College faculty secure three CAREER awards
By Grant Guggisberg
Three faculty members in the Carl R. Ice College of Engineering each secured Faculty Early Career Development, or CAREER, awards from the National Science Foundation this spring.
These significant milestone grants designed to reward young and promising researchers typically involve more than $500,000 in research funding. Below are brief summaries of each faculty member’s ongoing projects awarded through this prestigious NSF grant process.
Quantifying nitrous oxide emissions
Jeongdae Im, Jeffrey and Joy Lessman Keystone research scholar and assistant professor of civil engineering, is investigating the nitrous oxide emissions from forage conservation, which is the practice of stockpiling plants or parts of plants that serve as food for livestock. This process often relies on fermentation, as the lactic acid produced works as a natural preservative for forage crops. But microorganisms that produce greenhouse gases also thrive in this environment.

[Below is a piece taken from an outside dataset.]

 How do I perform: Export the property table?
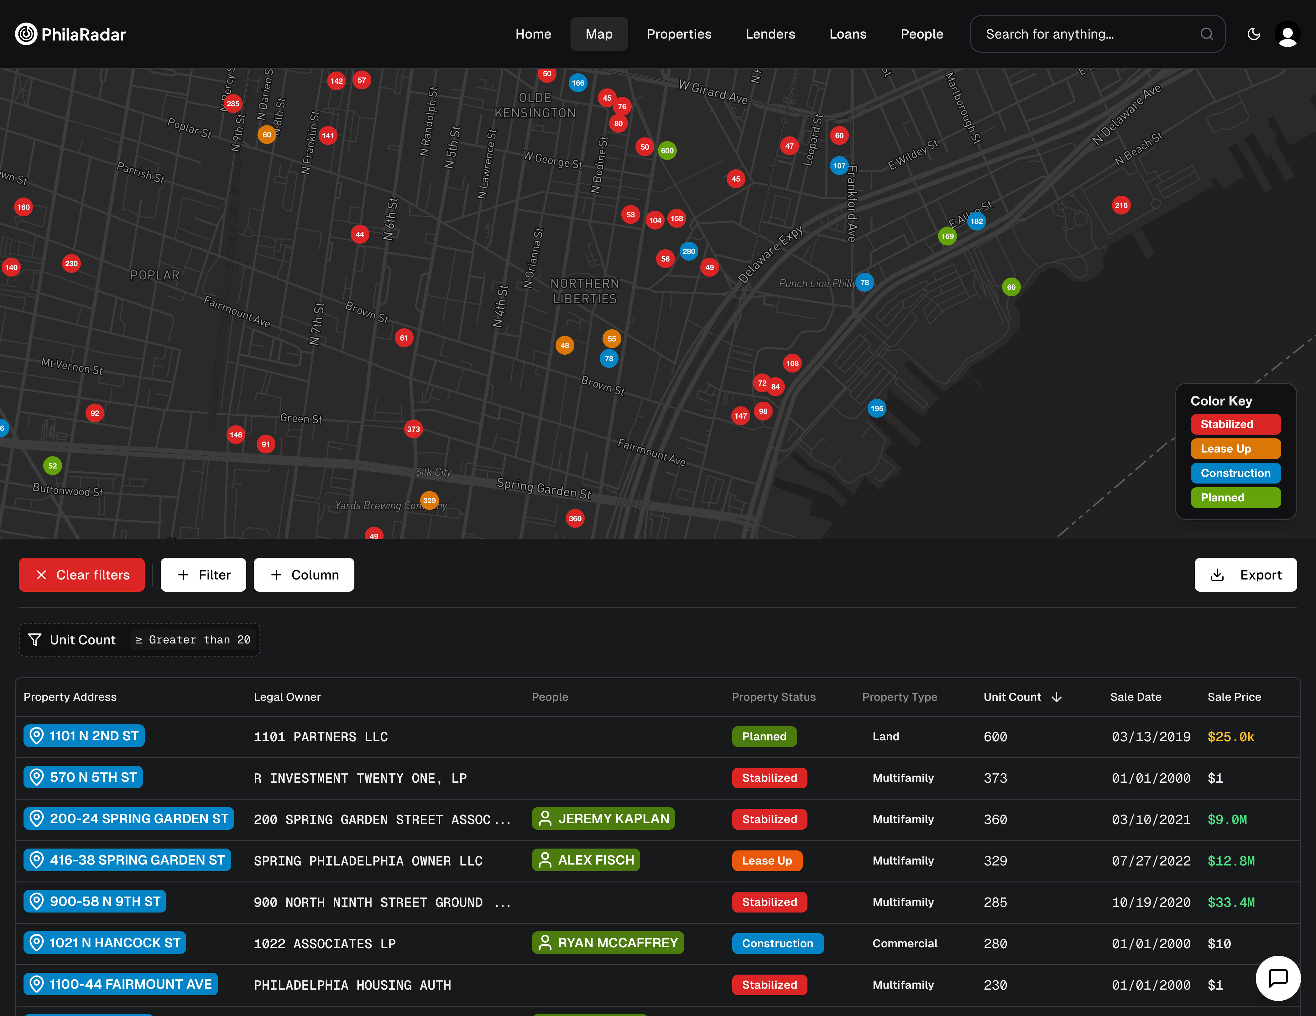click(x=1245, y=575)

The five-year, $600,000 project aims to provide an understanding of the conserved forage biome and open up a new avenue toward eco-friendly forage management and a sustainable cattle industry.
Im will carry out an integrated laboratory and field research program to quantify nitrous oxide emissions in forage conservations while also investigating the microbial processes that control such emissions. His prior research has already identified a potential solution to this issue that reduces nitrous oxide emissions by 95%. Im has filed a provisional patent and is collaborating with Corteva AgriScience to develop a novel inoculant.
“The outcome of this research will also address one of NSF’s 14 grand challenges for engineering in the 21st century, in this case, managing the nitrogen cycle,” Im said. “It should accelerate our ability to design and implement safe, effective and sustainable agricultural resource management strategies going forward.”
Atomically thin material architectures
Inventing field-effect transistors that achieve high-performance signals with ultra-low electronic noise and laying the foundation for emerging biosensor technologies is the research focus of Suprem Das, Jeffrey and Joy Lessman — Carl and Mary Ice Keystone research scholar and assistant professor in the industrial and manufacturing systems engineering department.
Das’ five-year, $500,000 project is investigating the science and technology of atomically thin materials and their nano-engineered structure, including field-effect transistors, a fundamental building block of future bioelectronics. A field-effect transistor uses an electric field to control the flow of current in a semiconductor.
The project aims to study field-effect transistors with two-dimensional atomically thin materials with unique one-dimensional metal contacts designed with high-performance and low-noise characteristics.
Das is investigating the use of graphene, hexagonal boron nitride and transition metal di-chalcogenides to form atomically thin field-effect transistors.
“Given their unprecedented physics and chemistry at the atomic level, these devices will revolutionize their use in electronics, communication and cyber systems, as well as in health care and environmental sensing,” Das said.
Power grid defense
A robust defense of our nation’s power grid is as important as ever as cyber-data attacks become more sophisticated and common. Enhancing the resiliency of cyber-physical power grids under such attacks and providing system operators the tools they need to enhance situational awareness is essential.
This is the research focus of Hongyu Wu, Michelle Munson- Serban Simu Keystone research scholar and associate professor in the Mike Wiegers Department of Electrical and Computer Engineering.
His five-year, $500,000 project aims to provide tools to power system operators while also promoting public awareness and understanding of smart grid cybersecurity, contributing to power engineering education, and preparing a diverse learning community with requisite knowledge and skillsets to tackle the security challenges of future power grids.
“This CAREER project aims to provide a theoretical foundation and design guiding principles that will unlock the full potential of moving-target-defense approaches and significantly enhance the resiliency of cyber-physical power grids under cyber-data attacks,” said Wu, who also holds the Lucas-Rathbone professorship in engineering. “This project will develop novel optimization, graph theory, low-rank matrix theory and machine learning methods for optimal planning and operation of moving-target-defense devices, rapid detection, accurate identification and robust mitigation of cyber-data attacks.”
Additionally, Wu said this project will transform existing bulk transmission system operations that rely on limited cyber-layer security mechanisms to proactive approaches using widely deployed smart devices.